When blinding is not possible, or can only be implemented partially, the expected direction of bias can usually be discerned. This should be taken into consideration in the conclusions.

How should a study be blinded?
The trick in blinding the participant to the trial lies in making the interventions look the same. In drug trials, blinding is often realised by administering drugs that look the same in terms of shape, colour and taste. In other studies attempts can be made to make the blinding procedure look the same throughout. An example of this is a comparison between injections and a placebo. In the placebo group the participants will receive an injection. However, this won’t contain an active product. Therefore the participant will not know whether or not he received the real injection or a placebo. Blinding of the treatment provider or the individual carrying out the outcome measurement is often relatively simple to implement by not informing the individual concerned which group the participant has been allocated to. The analyses can be blinded by having the grouping variables (indicating the intervention) entered by a different person and by not adding a value label (however, these will need to be thoroughly described by the other individual and stored in order to prevent the information being lost).

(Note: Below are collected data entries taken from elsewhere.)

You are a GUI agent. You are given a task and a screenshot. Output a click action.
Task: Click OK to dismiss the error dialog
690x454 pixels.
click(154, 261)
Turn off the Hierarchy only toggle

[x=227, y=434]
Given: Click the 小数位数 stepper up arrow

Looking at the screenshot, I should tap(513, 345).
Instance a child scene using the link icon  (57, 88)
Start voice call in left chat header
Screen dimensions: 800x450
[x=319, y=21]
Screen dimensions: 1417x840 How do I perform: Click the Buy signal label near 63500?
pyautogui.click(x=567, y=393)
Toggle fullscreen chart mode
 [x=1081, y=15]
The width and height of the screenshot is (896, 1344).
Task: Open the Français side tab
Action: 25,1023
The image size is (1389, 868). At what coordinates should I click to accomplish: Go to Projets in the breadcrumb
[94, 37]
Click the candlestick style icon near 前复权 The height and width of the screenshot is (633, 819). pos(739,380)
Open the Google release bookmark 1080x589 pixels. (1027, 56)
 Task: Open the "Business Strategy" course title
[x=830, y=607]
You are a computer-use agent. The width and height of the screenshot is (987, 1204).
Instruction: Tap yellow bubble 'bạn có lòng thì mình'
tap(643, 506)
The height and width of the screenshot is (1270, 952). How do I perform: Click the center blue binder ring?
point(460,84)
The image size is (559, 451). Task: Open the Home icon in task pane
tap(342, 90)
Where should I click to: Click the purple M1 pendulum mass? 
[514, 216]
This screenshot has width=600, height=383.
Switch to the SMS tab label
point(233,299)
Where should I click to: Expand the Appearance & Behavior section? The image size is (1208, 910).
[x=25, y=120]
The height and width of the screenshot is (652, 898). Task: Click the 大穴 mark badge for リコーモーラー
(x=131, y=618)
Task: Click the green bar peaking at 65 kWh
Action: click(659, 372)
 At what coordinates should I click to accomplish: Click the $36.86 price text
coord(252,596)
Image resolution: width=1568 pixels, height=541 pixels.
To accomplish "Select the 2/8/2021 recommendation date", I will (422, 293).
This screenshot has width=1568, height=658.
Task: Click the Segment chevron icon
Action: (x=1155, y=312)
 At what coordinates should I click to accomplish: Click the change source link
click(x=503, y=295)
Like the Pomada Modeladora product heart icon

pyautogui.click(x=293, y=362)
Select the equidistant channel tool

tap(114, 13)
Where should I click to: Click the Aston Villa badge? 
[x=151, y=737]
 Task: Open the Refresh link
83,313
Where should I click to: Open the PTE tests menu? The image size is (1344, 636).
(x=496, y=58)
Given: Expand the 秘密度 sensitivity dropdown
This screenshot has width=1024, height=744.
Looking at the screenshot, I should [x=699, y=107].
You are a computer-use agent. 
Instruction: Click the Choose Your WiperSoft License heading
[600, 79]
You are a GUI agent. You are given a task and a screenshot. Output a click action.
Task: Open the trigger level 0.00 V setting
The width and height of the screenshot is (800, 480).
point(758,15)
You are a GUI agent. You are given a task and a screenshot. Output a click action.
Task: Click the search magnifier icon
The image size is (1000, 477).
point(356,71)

Monitoring the blinding procedure
It is difficult to assess how well the blinding process has worked after the study has been completed. Occasionally each participant and/or treatment provider may be asked which group they suspect they were allocated to. A cross-tabulation can then be produced of the reported against the actual group allocation; the chi-square test should not be significant. However, this method is not recommended for the following reason: If the recovery of participants is such that the participants and/or treatment providers are able to see who received the experimental and evidently superior therapy (and therefore often recognise it), then there is not a case of failed blinding, but convincing evidence for the superiority of the therapy.

[1] van der Feltz-Cornelis CM, Adèr HJ. Randomization in psychiatric intervention research in the general practice setting. International Journal of Methods in Psychiatric Research: 2000. 9(3):134-142.

  • Has a blinding procedure been applied to your study?
    1. If not, then why not?
    2. If so:

    • Were the participants and treatment providers blinded?
    • Was the outcome measurement blinded?
    • Was the data analysis blinded?